Abstract:This paper proposes a new data-driven method for predicting water temperature in stream networks with reservoirs. The water flows released from reservoirs greatly affect the water temperature of downstream river segments. However, the information of released water flow is often not available for many reservoirs, which makes it difficult for data-driven models to capture the impact to downstream river segments. In this paper, we first build a state-aware graph model to represent the interactions amongst streams and reservoirs, and then propose a parallel learning structure to extract the reservoir release information and use it to improve the prediction.
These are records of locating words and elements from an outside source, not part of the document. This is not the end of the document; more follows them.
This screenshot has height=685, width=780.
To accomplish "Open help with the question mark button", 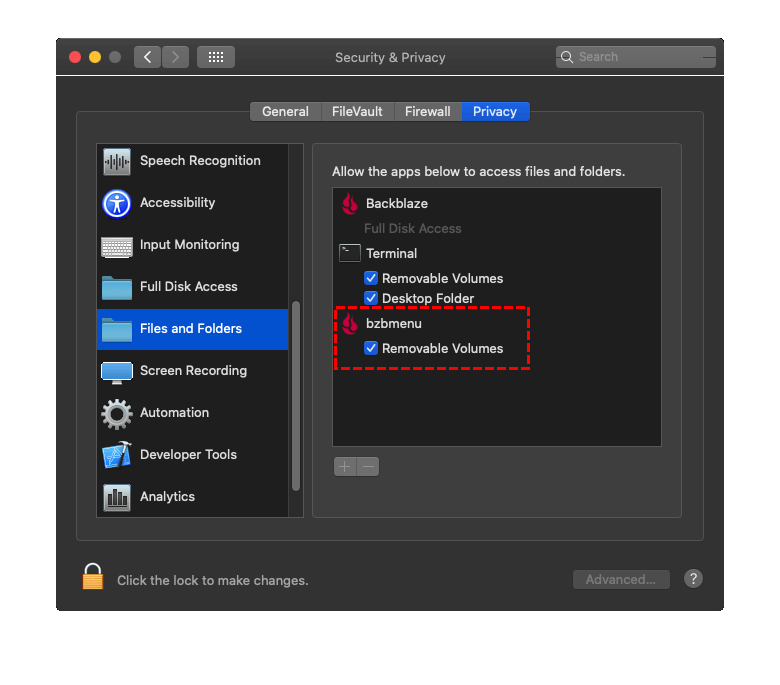I will (693, 579).
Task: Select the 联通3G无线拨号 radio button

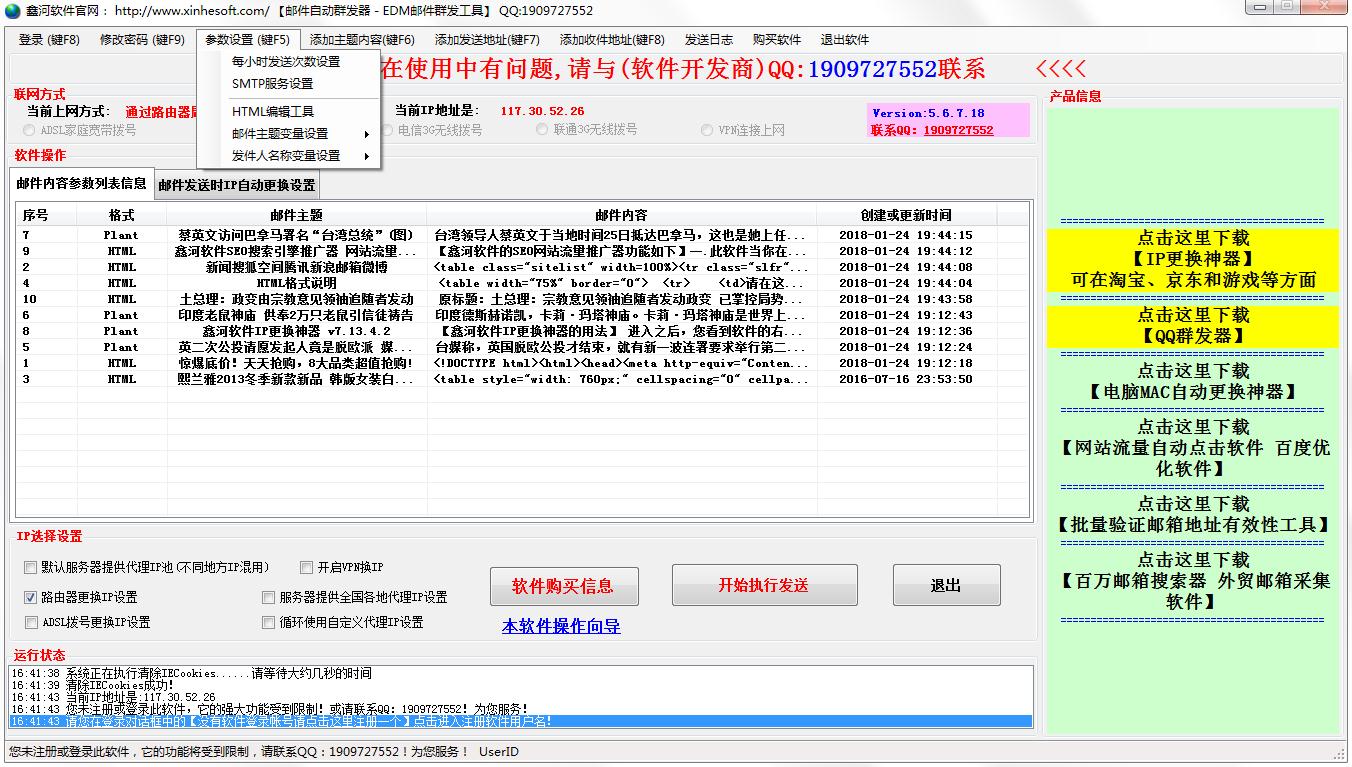Action: (542, 130)
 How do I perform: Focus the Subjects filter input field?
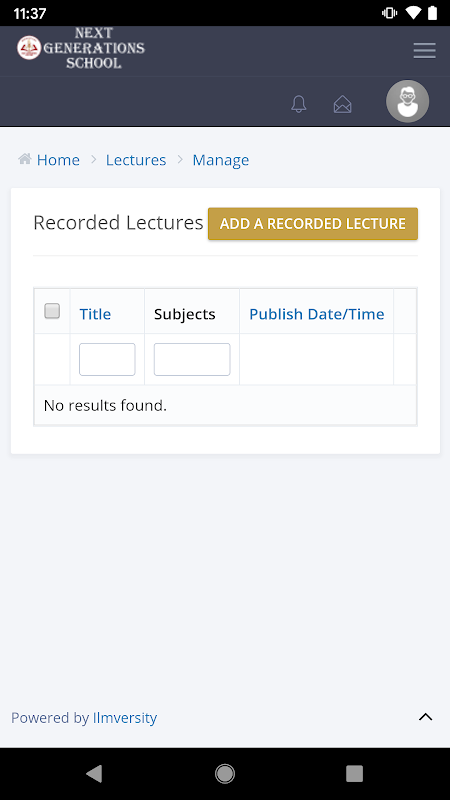point(192,359)
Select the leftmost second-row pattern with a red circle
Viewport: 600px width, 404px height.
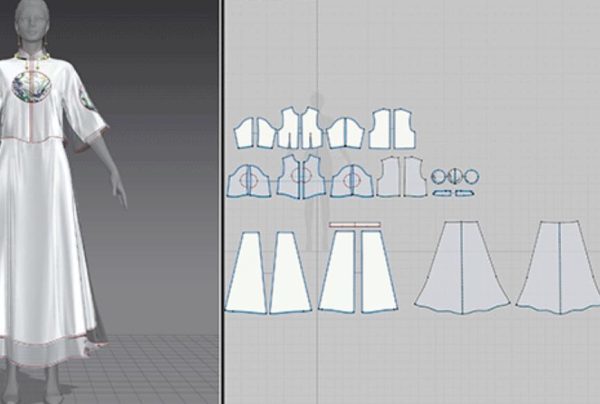[248, 179]
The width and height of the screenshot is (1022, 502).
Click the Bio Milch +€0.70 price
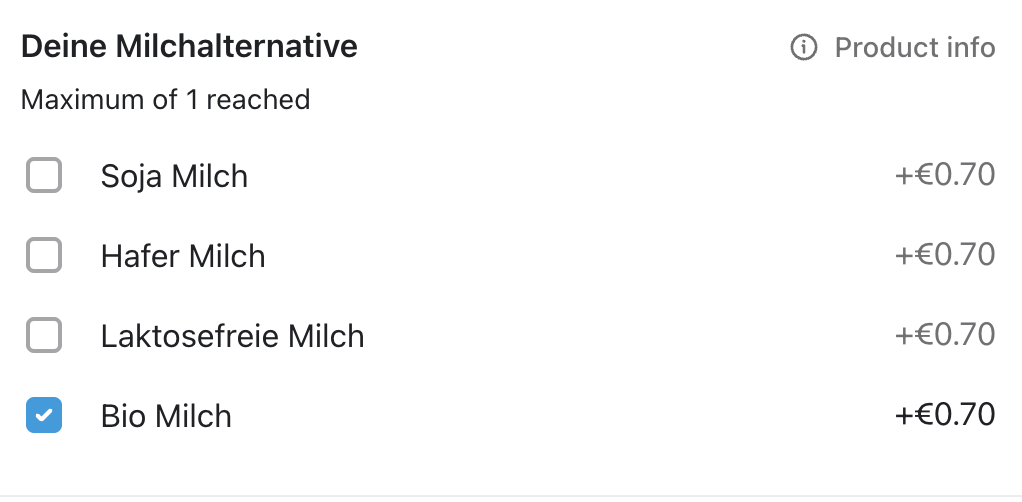pos(945,414)
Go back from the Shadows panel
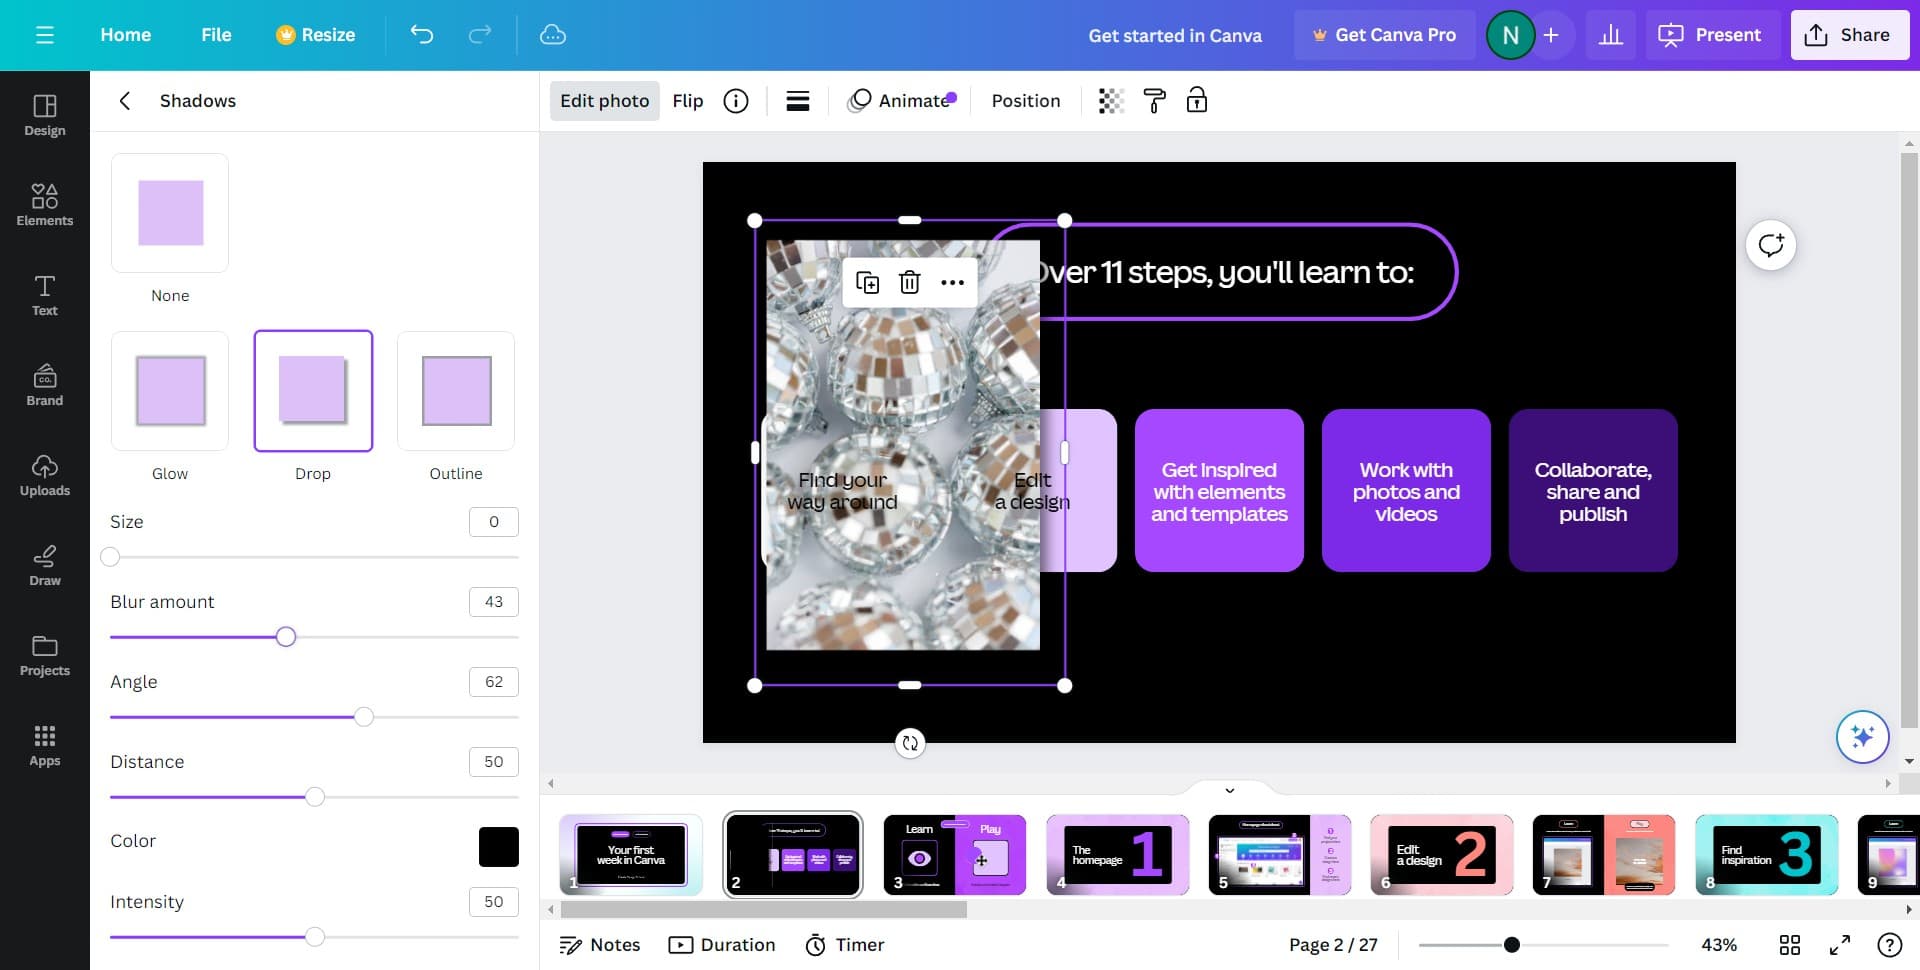This screenshot has width=1920, height=970. [x=125, y=101]
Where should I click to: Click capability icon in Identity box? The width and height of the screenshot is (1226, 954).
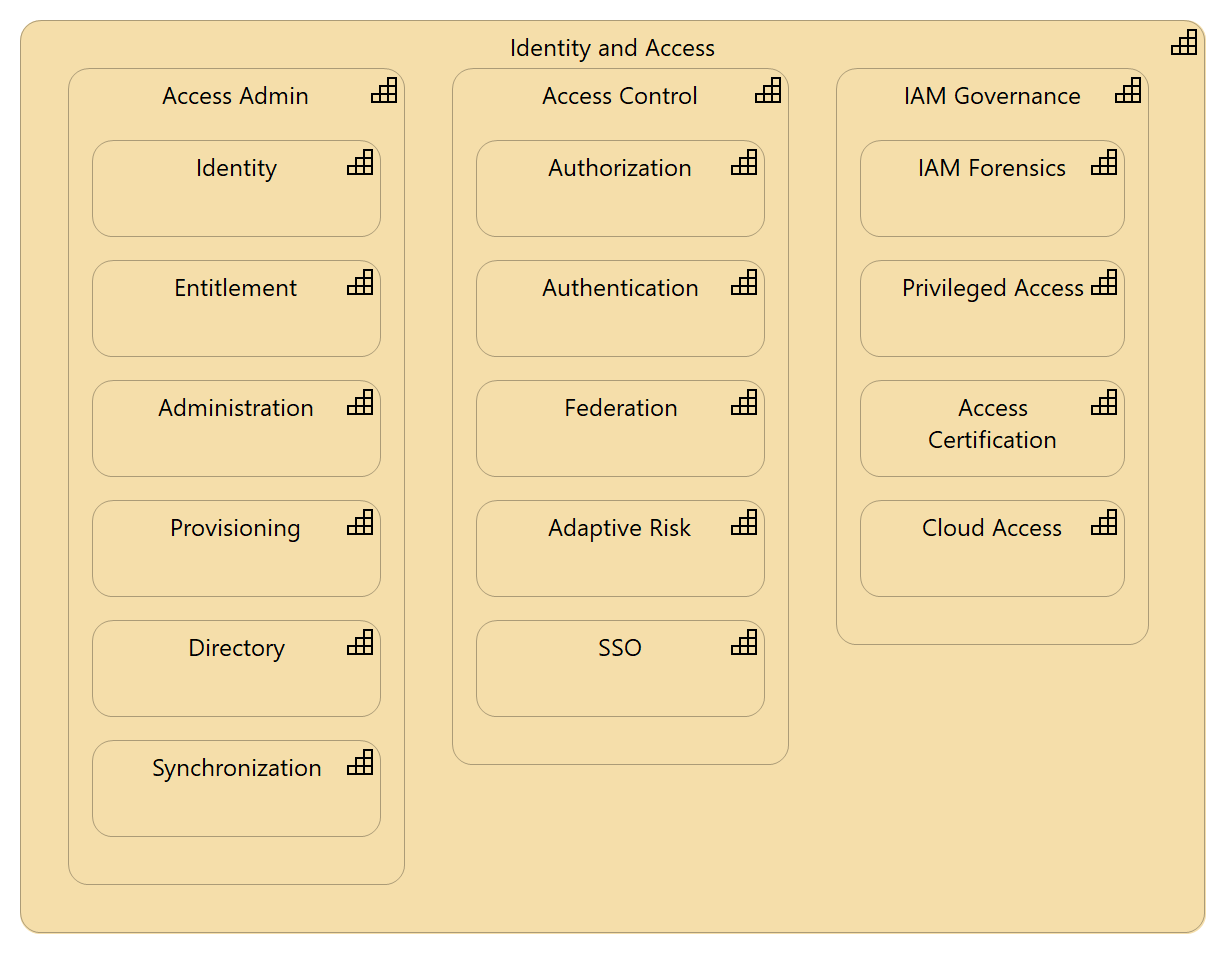(360, 163)
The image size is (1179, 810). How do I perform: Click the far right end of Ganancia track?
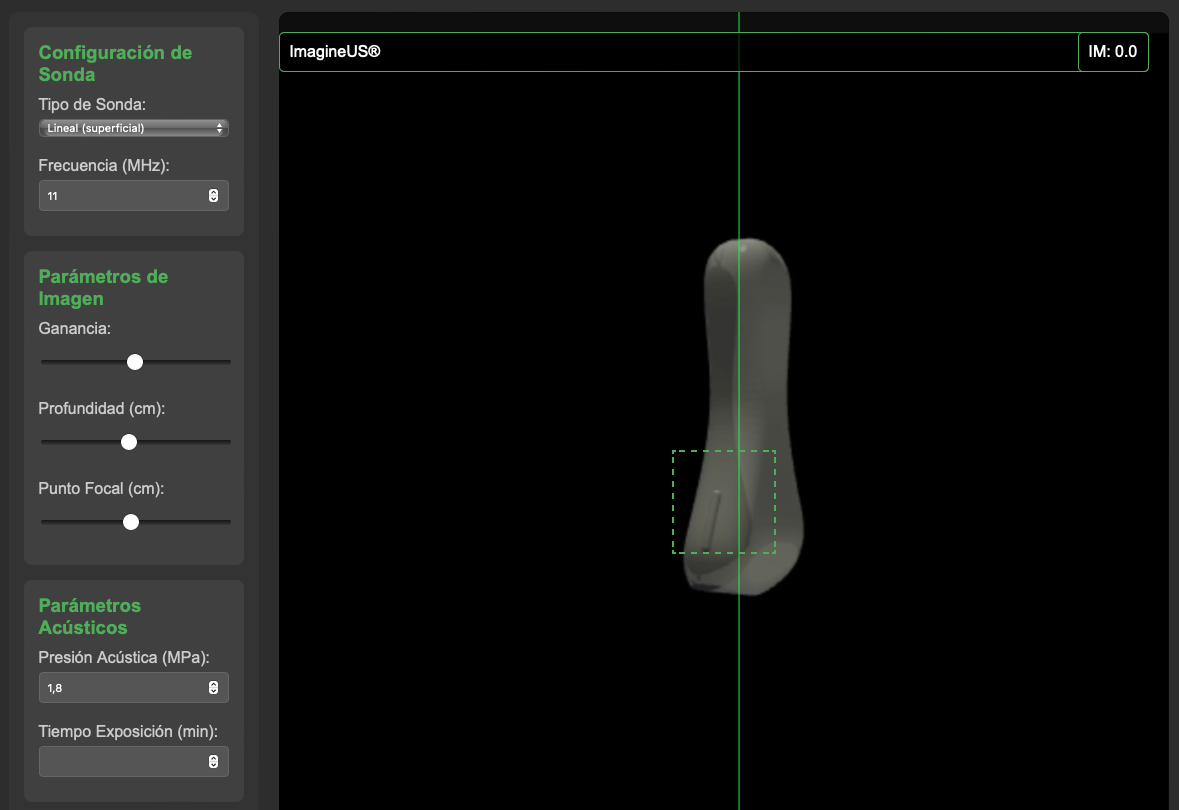pos(228,362)
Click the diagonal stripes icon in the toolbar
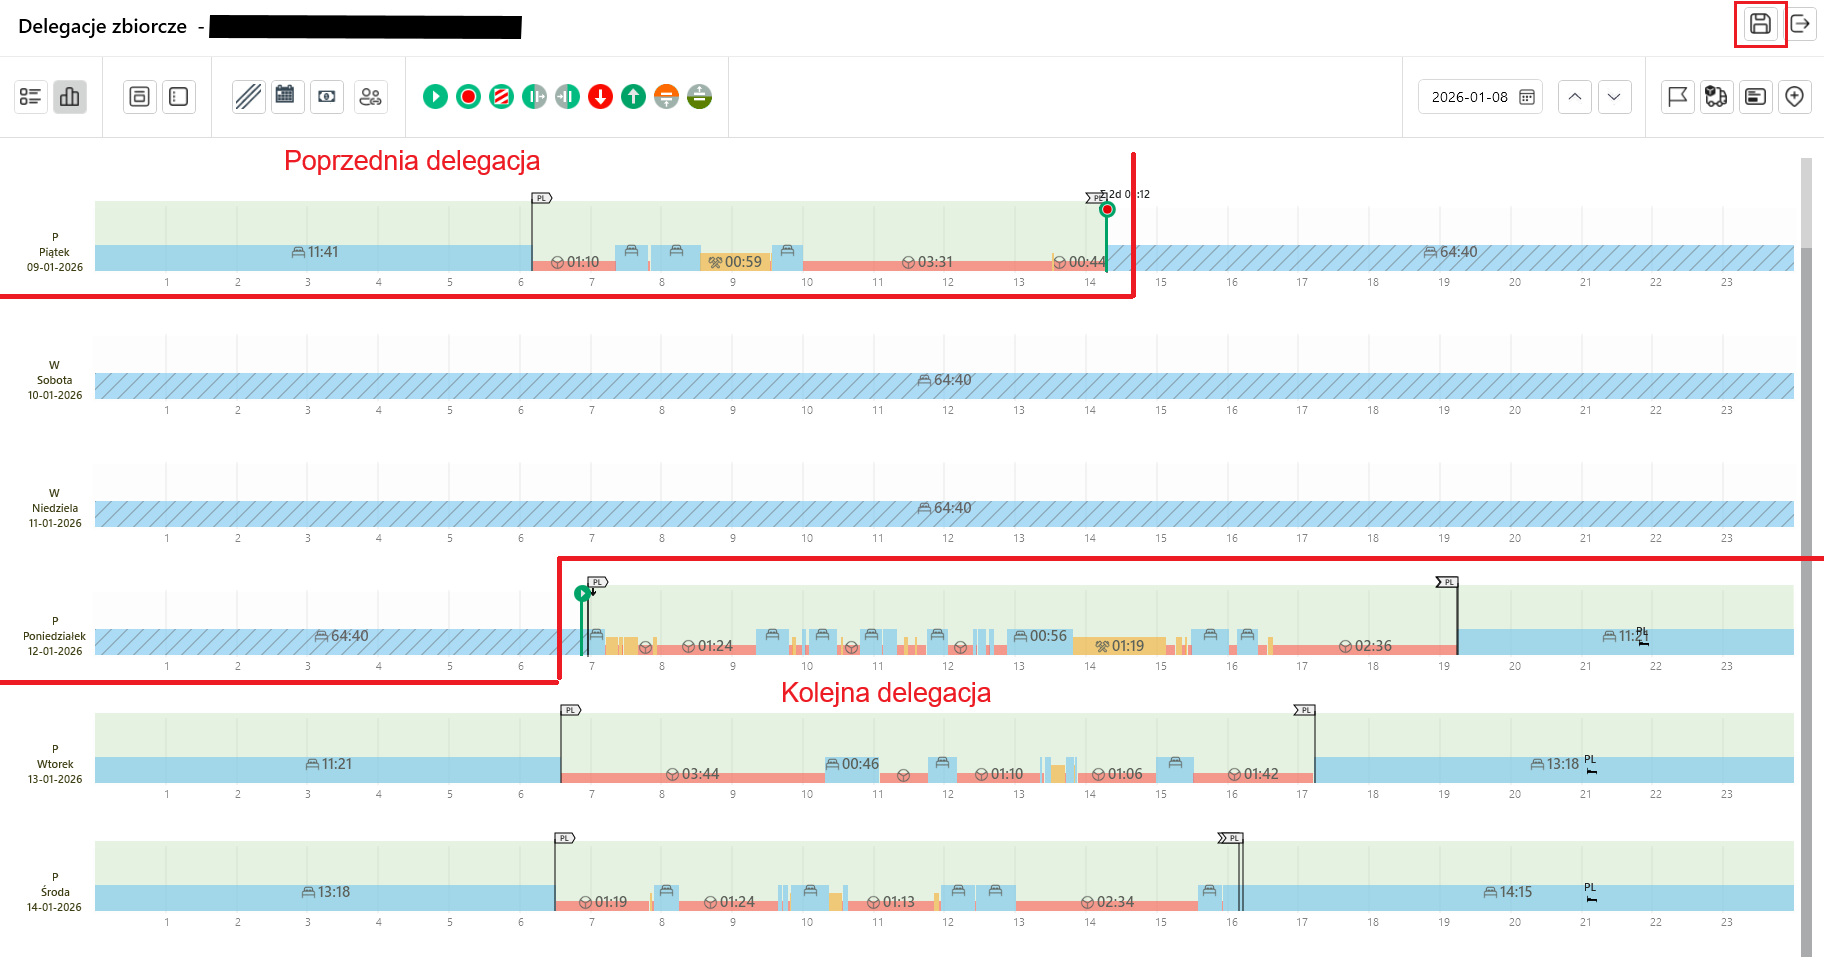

In particular, for reservoirs with no available release information, we mimic the water managers' release decision process through a pseudo-prospective learning method, which infers the release information from anticipated water temperature dynamics. For reservoirs with the release information, we leverage a physics-based model to simulate the water release temperature and transfer such information to guide the learning process for other reservoirs. The evaluation for the Delaware River Basin shows that the proposed method brings over 10\% accuracy improvement over existing data-driven models for stream temperature prediction when the release data is not available for any reservoirs. The performance is further improved after we incorporate the release data and physical simulations for a subset of reservoirs.